*DATASET EXCERPTS*

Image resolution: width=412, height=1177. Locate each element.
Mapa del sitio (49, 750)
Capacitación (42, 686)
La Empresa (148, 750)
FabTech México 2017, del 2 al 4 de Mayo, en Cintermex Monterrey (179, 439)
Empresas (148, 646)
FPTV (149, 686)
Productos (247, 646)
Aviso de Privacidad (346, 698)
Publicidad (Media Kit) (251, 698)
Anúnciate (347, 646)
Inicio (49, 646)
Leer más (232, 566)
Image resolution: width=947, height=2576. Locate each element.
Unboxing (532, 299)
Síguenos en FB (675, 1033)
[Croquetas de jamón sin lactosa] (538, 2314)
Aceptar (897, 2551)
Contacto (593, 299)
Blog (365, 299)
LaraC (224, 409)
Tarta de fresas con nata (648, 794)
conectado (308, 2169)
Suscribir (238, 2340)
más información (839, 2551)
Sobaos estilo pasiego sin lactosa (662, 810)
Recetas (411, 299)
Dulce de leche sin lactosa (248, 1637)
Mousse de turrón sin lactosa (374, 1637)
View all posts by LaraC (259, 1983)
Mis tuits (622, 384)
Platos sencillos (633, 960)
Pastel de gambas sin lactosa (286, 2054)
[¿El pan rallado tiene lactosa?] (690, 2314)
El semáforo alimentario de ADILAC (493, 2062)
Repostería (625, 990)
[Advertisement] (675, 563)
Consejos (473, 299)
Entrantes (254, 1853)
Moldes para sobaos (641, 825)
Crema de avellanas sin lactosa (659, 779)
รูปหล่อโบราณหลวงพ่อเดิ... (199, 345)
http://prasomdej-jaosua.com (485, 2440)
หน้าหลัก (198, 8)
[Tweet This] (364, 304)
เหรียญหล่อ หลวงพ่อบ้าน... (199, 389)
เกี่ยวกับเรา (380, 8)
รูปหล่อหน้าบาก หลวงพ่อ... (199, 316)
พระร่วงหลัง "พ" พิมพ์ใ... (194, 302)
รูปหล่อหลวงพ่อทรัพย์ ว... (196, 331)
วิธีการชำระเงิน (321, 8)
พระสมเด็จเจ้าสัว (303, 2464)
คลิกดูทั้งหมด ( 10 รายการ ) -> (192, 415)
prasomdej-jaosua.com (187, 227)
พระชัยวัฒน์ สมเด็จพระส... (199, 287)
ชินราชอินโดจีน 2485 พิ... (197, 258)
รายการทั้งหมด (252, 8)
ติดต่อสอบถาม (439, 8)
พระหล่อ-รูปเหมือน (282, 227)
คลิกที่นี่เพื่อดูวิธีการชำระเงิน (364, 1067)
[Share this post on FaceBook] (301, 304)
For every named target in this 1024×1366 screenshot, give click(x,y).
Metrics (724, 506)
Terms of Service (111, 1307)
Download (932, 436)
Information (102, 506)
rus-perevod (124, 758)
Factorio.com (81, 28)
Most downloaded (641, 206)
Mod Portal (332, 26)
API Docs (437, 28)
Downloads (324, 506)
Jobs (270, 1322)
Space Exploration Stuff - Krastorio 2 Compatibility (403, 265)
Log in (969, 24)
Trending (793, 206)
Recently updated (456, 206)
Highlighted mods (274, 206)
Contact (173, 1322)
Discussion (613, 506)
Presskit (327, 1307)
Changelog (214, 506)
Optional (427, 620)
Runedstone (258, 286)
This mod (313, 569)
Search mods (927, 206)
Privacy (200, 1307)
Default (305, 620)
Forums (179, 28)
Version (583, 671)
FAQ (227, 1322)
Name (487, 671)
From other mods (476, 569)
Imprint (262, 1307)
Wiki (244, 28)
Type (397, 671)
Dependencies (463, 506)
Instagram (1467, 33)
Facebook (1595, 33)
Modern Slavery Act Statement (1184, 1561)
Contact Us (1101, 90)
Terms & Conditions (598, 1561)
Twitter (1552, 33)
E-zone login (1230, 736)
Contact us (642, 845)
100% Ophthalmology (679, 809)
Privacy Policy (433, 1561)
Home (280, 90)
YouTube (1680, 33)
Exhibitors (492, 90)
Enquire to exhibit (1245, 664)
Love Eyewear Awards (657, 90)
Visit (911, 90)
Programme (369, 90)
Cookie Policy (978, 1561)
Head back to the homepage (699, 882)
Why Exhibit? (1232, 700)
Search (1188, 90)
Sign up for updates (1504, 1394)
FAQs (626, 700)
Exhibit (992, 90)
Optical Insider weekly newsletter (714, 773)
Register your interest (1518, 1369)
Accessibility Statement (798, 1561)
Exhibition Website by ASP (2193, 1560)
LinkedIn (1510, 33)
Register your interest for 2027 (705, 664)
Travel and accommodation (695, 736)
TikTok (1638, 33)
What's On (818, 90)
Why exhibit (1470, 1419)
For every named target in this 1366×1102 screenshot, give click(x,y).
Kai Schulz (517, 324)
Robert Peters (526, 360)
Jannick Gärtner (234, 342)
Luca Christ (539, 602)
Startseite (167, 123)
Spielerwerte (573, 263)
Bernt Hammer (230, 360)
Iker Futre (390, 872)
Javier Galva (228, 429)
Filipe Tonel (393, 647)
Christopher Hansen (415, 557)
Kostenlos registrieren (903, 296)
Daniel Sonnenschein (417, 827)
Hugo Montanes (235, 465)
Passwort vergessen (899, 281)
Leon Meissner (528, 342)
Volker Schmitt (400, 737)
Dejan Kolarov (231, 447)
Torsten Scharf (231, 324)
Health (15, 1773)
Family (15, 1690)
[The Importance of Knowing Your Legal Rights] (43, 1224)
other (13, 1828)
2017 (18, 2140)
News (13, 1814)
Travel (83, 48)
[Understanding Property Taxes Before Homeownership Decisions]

*REQUIRED ACTION*
Using the entries above, please restate each one word for word.

*OUTPUT OF THE TASK*
Image resolution: width=412, height=1177. Locate each element.
Mapa del sitio (49, 750)
Capacitación (42, 686)
La Empresa (148, 750)
FabTech México 2017, del 2 al 4 de Mayo, en Cintermex Monterrey (179, 439)
Empresas (148, 646)
FPTV (149, 686)
Productos (247, 646)
Aviso de Privacidad (346, 698)
Publicidad (Media Kit) (251, 698)
Anúnciate (347, 646)
Inicio (49, 646)
Leer más (232, 566)
Image resolution: width=947, height=2576. Locate each element.
Unboxing (532, 299)
Síguenos en FB (675, 1033)
[Croquetas de jamón sin lactosa] (538, 2314)
Aceptar (897, 2551)
Contacto (593, 299)
Blog (365, 299)
LaraC (224, 409)
Tarta de fresas con nata (648, 794)
conectado (308, 2169)
Suscribir (238, 2340)
más información (839, 2551)
Sobaos estilo pasiego sin lactosa (662, 810)
Recetas (411, 299)
Dulce de leche sin lactosa (248, 1637)
Mousse de turrón sin lactosa (374, 1637)
View all posts by LaraC (259, 1983)
Mis tuits (622, 384)
Platos sencillos (633, 960)
Pastel de gambas sin lactosa (286, 2054)
[¿El pan rallado tiene lactosa?] (690, 2314)
El semáforo alimentario de ADILAC (493, 2062)
Repostería (625, 990)
[Advertisement] (675, 563)
Consejos (473, 299)
Entrantes (254, 1853)
Moldes para sobaos (641, 825)
Crema de avellanas sin lactosa (659, 779)
รูปหล่อโบราณหลวงพ่อเดิ... (199, 345)
http://prasomdej-jaosua.com (485, 2440)
หน้าหลัก (198, 8)
[Tweet This] (364, 304)
เหรียญหล่อ หลวงพ่อบ้าน... (199, 389)
เกี่ยวกับเรา (380, 8)
รูปหล่อหน้าบาก หลวงพ่อ... (199, 316)
พระร่วงหลัง "พ" พิมพ์ใ... (194, 302)
รูปหล่อหลวงพ่อทรัพย์ ว... (196, 331)
วิธีการชำระเงิน (321, 8)
พระสมเด็จเจ้าสัว (303, 2464)
คลิกดูทั้งหมด ( 10 รายการ ) -> (192, 415)
prasomdej-jaosua.com (187, 227)
พระชัยวัฒน์ สมเด็จพระส... (199, 287)
ชินราชอินโดจีน 2485 พิ... (197, 258)
รายการทั้งหมด (252, 8)
ติดต่อสอบถาม (439, 8)
พระหล่อ-รูปเหมือน (282, 227)
คลิกที่นี่เพื่อดูวิธีการชำระเงิน (364, 1067)
[Share this post on FaceBook] (301, 304)
For every named target in this 1024×1366 screenshot, give click(x,y).
Metrics (724, 506)
Terms of Service (111, 1307)
Download (932, 436)
Information (102, 506)
rus-perevod (124, 758)
Factorio.com (81, 28)
Most downloaded (641, 206)
Mod Portal (332, 26)
API Docs (437, 28)
Downloads (324, 506)
Jobs (270, 1322)
Space Exploration Stuff - Krastorio 2 Compatibility (403, 265)
Log in (969, 24)
Trending (793, 206)
Recently updated (456, 206)
Highlighted mods (274, 206)
Contact (173, 1322)
Discussion (613, 506)
Presskit (327, 1307)
Changelog (214, 506)
Optional (427, 620)
Runedstone (258, 286)
This mod (313, 569)
Search mods (927, 206)
Privacy (200, 1307)
Default (305, 620)
Forums (179, 28)
Version (583, 671)
FAQ (227, 1322)
Name (487, 671)
From other mods (476, 569)
Imprint (262, 1307)
Wiki (244, 28)
Type (397, 671)
Dependencies (463, 506)
Instagram (1467, 33)
Facebook (1595, 33)
Modern Slavery Act Statement (1184, 1561)
Contact Us (1101, 90)
Terms & Conditions (598, 1561)
Twitter (1552, 33)
E-zone login (1230, 736)
Contact us (642, 845)
100% Ophthalmology (679, 809)
Privacy Policy (433, 1561)
Home (280, 90)
YouTube (1680, 33)
Exhibitors (492, 90)
Enquire to exhibit (1245, 664)
Love Eyewear Awards (657, 90)
Visit (911, 90)
Programme (369, 90)
Cookie Policy (978, 1561)
Head back to the homepage (699, 882)
Why Exhibit? (1232, 700)
Search (1188, 90)
Sign up for updates (1504, 1394)
FAQs (626, 700)
Exhibit (992, 90)
Optical Insider weekly newsletter (714, 773)
Register your interest (1518, 1369)
Accessibility Statement (798, 1561)
Exhibition Website by ASP (2193, 1560)
LinkedIn (1510, 33)
Register your interest for 2027 (705, 664)
Travel and accommodation (695, 736)
TikTok (1638, 33)
What's On (818, 90)
Why exhibit (1470, 1419)
For every named target in this 1366×1102 screenshot, give click(x,y).
Kai Schulz (517, 324)
Robert Peters (526, 360)
Jannick Gärtner (234, 342)
Luca Christ (539, 602)
Startseite (167, 123)
Spielerwerte (573, 263)
Bernt Hammer (230, 360)
Iker Futre (390, 872)
Javier Galva (228, 429)
Filipe Tonel (393, 647)
Christopher Hansen (415, 557)
Kostenlos registrieren (903, 296)
Daniel Sonnenschein (417, 827)
Hugo Montanes (235, 465)
Passwort vergessen (899, 281)
Leon Meissner (528, 342)
Volker Schmitt (400, 737)
Dejan Kolarov (231, 447)
Torsten Scharf (231, 324)
Health (15, 1773)
Family (15, 1690)
[The Importance of Knowing Your Legal Rights] (43, 1224)
other (13, 1828)
2017 (18, 2140)
News (13, 1814)
Travel (83, 48)
[Understanding Property Taxes Before Homeownership Decisions]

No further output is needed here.